Frank Gebert (born 6 November 1952) is a former professional tennis player from Germany.

==Biography==
Gebert lost to Byron Bertram in the boys' singles final at the 1970 Wimbledon Championships.

During the 1970s, he competed professionally and he appeared in all four Grand Slam tournaments. He made the third round of the 1976 French Open.

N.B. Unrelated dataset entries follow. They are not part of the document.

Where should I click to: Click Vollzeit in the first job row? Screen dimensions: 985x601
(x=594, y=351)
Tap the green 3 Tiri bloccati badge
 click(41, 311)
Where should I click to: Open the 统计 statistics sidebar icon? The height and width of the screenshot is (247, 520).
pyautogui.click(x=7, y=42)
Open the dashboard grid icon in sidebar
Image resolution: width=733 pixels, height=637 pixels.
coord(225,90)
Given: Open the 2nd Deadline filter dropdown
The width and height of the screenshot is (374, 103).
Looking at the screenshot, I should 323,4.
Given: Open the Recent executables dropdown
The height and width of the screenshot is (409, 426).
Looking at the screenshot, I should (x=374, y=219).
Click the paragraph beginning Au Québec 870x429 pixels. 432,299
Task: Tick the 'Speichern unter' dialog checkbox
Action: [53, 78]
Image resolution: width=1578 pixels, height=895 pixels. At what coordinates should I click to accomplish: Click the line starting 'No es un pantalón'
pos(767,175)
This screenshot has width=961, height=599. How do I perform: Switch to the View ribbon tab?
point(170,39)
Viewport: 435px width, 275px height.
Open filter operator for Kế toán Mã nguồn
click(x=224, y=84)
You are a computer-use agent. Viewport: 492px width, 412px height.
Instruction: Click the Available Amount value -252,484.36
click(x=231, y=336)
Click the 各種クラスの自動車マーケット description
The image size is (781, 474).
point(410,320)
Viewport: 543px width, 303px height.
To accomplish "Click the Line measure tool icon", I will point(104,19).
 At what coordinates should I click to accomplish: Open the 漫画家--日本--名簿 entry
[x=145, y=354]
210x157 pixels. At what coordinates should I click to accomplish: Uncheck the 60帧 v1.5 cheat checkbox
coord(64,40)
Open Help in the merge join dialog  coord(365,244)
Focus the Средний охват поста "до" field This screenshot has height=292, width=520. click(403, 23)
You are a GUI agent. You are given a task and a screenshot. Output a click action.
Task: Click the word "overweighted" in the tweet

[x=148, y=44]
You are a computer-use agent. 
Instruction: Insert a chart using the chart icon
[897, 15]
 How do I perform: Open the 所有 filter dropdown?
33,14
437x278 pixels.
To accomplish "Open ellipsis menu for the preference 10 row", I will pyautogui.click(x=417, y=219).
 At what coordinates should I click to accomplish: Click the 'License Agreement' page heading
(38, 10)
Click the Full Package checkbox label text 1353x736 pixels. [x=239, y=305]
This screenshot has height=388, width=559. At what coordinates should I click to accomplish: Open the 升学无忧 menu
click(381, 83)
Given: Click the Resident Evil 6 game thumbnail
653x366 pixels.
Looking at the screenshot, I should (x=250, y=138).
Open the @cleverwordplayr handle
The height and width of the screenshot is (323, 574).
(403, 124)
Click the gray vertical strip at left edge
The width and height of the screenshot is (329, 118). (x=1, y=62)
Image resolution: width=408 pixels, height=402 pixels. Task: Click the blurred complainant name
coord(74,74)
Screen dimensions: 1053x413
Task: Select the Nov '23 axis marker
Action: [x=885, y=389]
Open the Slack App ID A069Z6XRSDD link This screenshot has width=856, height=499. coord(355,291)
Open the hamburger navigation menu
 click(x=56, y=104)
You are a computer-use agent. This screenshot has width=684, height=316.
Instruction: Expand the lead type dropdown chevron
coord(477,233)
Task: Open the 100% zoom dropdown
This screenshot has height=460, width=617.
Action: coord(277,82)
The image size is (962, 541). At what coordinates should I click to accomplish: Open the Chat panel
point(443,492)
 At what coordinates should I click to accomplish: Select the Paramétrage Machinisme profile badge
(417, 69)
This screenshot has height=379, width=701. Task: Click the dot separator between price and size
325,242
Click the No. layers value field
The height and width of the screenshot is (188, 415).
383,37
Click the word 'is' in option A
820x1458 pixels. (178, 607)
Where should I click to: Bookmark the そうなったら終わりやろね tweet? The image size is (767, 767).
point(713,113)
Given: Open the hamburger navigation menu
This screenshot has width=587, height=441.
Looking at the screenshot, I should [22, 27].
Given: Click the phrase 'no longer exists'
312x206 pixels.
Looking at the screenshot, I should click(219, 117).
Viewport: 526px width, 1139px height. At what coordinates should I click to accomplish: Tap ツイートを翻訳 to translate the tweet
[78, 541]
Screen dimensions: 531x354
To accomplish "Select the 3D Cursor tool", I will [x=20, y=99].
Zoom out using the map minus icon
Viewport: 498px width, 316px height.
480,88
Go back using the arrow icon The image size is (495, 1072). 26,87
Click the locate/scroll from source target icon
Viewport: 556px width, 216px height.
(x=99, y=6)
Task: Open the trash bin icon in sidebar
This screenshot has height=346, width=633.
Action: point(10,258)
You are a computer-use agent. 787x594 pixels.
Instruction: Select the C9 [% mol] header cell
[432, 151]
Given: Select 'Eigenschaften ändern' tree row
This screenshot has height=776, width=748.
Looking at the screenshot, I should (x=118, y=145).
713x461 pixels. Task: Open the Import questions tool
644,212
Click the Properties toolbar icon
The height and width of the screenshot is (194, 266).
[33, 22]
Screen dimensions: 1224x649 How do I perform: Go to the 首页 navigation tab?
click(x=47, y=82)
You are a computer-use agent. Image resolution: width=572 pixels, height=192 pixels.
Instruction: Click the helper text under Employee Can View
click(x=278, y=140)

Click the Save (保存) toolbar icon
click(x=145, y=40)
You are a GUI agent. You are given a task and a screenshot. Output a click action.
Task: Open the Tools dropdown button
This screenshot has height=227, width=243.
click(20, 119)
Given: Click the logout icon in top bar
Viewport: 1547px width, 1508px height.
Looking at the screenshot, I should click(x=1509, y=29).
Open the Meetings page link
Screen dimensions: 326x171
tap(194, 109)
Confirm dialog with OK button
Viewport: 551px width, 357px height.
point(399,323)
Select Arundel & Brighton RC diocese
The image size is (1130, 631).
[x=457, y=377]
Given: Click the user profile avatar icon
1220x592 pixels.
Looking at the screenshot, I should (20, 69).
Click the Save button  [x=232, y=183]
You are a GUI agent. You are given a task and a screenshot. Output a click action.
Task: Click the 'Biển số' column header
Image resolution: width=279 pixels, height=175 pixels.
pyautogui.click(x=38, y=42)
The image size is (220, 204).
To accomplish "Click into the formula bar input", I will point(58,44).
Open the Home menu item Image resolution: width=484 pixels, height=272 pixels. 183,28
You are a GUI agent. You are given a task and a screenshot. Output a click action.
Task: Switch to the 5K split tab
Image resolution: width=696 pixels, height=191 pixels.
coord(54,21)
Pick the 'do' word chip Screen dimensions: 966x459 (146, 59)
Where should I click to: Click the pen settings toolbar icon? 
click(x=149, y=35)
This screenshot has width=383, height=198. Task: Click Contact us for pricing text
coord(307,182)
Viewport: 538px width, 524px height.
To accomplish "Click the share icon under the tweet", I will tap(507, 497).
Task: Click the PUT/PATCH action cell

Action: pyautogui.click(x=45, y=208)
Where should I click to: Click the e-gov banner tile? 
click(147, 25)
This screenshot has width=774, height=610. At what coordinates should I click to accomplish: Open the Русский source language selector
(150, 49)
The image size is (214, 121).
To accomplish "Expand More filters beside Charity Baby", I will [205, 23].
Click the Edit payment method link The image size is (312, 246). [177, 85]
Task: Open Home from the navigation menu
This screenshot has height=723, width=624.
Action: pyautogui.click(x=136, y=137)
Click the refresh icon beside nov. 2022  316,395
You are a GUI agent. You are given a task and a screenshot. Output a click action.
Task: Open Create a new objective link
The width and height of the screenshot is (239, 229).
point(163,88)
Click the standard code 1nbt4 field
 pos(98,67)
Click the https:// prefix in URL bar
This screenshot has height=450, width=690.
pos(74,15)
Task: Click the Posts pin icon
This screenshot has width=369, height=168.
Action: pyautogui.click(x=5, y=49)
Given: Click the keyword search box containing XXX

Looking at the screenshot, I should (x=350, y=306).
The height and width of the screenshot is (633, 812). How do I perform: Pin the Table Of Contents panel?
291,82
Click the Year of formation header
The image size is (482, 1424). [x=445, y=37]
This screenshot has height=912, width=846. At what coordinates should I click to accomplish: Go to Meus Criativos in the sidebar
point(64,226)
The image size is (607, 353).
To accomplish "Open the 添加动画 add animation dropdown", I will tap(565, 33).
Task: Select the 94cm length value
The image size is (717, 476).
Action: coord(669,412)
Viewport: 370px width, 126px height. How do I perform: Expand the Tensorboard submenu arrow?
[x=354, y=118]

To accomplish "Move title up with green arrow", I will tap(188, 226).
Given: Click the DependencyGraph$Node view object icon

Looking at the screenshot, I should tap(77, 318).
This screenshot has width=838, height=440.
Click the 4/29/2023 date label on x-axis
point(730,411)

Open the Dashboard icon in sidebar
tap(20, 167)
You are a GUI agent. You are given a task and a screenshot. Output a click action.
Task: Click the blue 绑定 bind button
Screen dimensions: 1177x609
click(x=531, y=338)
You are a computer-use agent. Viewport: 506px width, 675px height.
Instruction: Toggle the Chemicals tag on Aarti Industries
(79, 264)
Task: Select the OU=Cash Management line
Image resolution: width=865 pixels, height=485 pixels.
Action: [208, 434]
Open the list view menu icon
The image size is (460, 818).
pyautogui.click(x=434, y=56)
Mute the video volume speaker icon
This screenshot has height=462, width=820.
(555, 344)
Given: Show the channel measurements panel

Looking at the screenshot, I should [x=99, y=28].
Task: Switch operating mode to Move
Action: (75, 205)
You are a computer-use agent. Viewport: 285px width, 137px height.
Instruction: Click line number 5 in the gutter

His best year on tour was 1977, when he was a finalist at the Cairo Open. He lost the final to François Jauffret, who he then beat along with Pat DuPré en route to the semi-finals of his next Grand Prix tournament in Murcia. Later in the year, he made further semi-finals in Gstaad and Zürich. He also managed to win the first set against Guillermo Vilas when they met in the Louisville Open.

A graduate of the Free University of Berlin, Gebert is now a professor of economics at SRH University Heidelberg.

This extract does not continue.